* _TEXTO SELECIONADO_:

____________

E agora? Perguntava-me, vou continuar a trabalhar no call center? Um engenheiro?
O meu pai enche o peito com o filho engenheiro das renováveis. O outro, o do governo, lá se farta de apregoar que as renováveis são o futuro...
Ná, o call center não é para mim... Agora sou engenheiro!
É claro que não me despedi, afinal o contrato também era de seis meses já renovado uma vez. Assim que souberam lá na empresa que era licenciado foram-me avisando que talvez a renovação não viesse desta vez...
No dia previsto lá estava eu, sentimentos ambíguos. E se me disserem que não mo renovam? O que faço?
Quero lá saber... agora com o canudo emprego não faltará! Mas e como faço sem trabalho por uns tempos? Como pago o carro? Como pago o certificado? E vou ter de continuar na casa dos pais mais algum tempo?
Vamos ver...
Dois anos depois, há um ano sem direito a subsidio de desemprego e continuava sem trabalhar...
Aquele aviso de precisa-se... pareceu mesmo providencial. Afinal, quem contrata nestes tempos?
Tem experiência? Alguma vez trabalhou numa cozinha? Lavar pratos, importa-se?
Não, não tenho! Só na lá de casa. Não me importo nada, afinal, como poderia?

Um engenheiro na cozinha de um restaurante? A lavar pratos? Ao lado de ucranianas, brasileiros, cabo-verdianas, os menos da sociedade...
Sou português sim senhor. Sou engenheiro de energias, sou um curioso e tenho orgulho de ser quem sou.
Hoje estou nesta cozinha, a aprender, a labutar com energia e vontade.
Amanhã estarei aqui ou noutro lugar qualquer... Mas não vou ficar apenas a ver a minha vida passar.
Vou amarrar-me ao que tenho de melhor. Vou aprender tudo o que me quiserem ensinar aqui e depois vou questionar-me sobre o que quero realmente fazer e vou aprender mais...
E depois?

Não sei, depois talvez seja um chef. Ou talvez vá aprender mais sobre qualquer outra coisa e tornar-me outra pessoa diferente. Mas sempre português. Sempre engenheiro. Talvez chef, quem sabe? Sempre muito curioso!


Depois? A vida está à minha espera... não posso ficar só a olhá-la, à espera que alguém me venha dar o comer à boca.

____________

* _BLOCO DE DADOS_:
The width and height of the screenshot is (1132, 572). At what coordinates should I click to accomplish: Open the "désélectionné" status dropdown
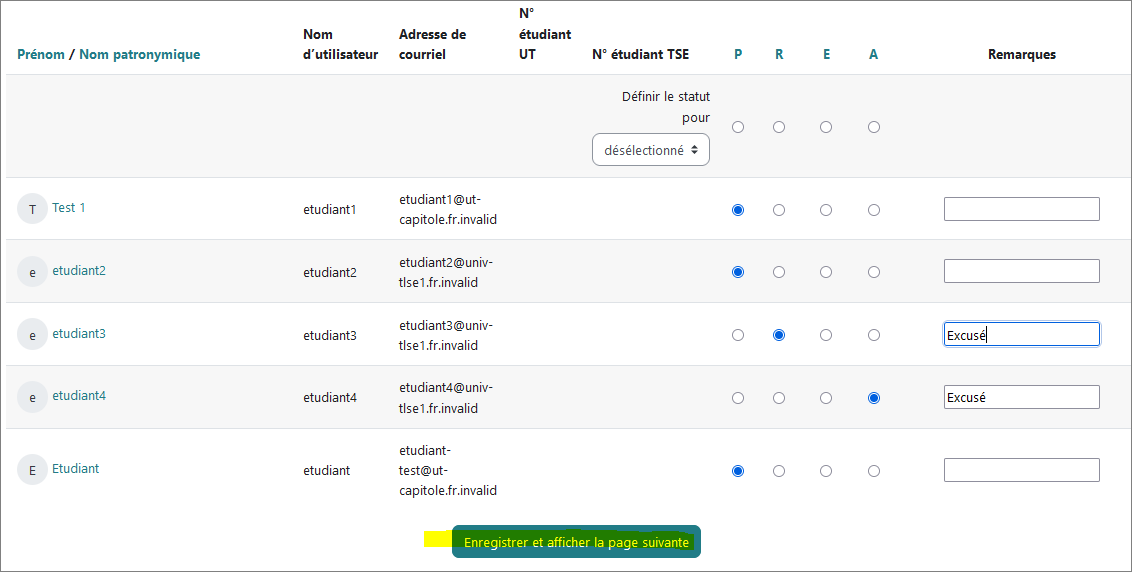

____________

* _OBJETIVO DA TAREFA_: Prossiga o texto sobre o engenheiro que passou a lavar pratos numa cozinha, começando a seguir à última frase apresentada.

* _RESPOSTA À TAREFA_:
8 comentários:

Quint disse...

Ele que vá deitando o olho ao que o chefe faz!
Afinal, nunca se sabe se aliando conhecimentos de renováveis com os de química não esgalha aí uma iguaria "gourmet" cinco estrelas ...
Pois é, engenheiros a lavar pratos, licenciados a repositores de supermercado ... é uma vil e apagada tristeza esta nossa sociedade!

Patrícia Grade disse...

Acho que não consegui transmitir a minha ideia correctamente. Afinal esta é uma história, verídica.
Mas a lição aqui não está no habitual queixume.
A moral está na força que se tira de tudo o que se faz.
O meu irmão é este engenheiro/cozinheiro. Foi ele que passou os dois últimos anos a ouvir os meus pais dizer-lhe que um engenheiro tem sempre trabalho. Que há que esperar pelo sitio certo.
E foi ele também que gritou um basta ao desemprego, assumindo que neste momento o canudo de pouco mais lhe serve, que não seja limpar as partes numa ida ao WC.
É ele também que mantém a ambição de ser um activo, mais que um reactivo...
Tenho orgulho no meu irmão português, engenheiro, curioso, lutador... tenho orgulho nele porque mostra a muitos portugueses que ser-se licenciado não é um fim, é um principio...

Quint disse...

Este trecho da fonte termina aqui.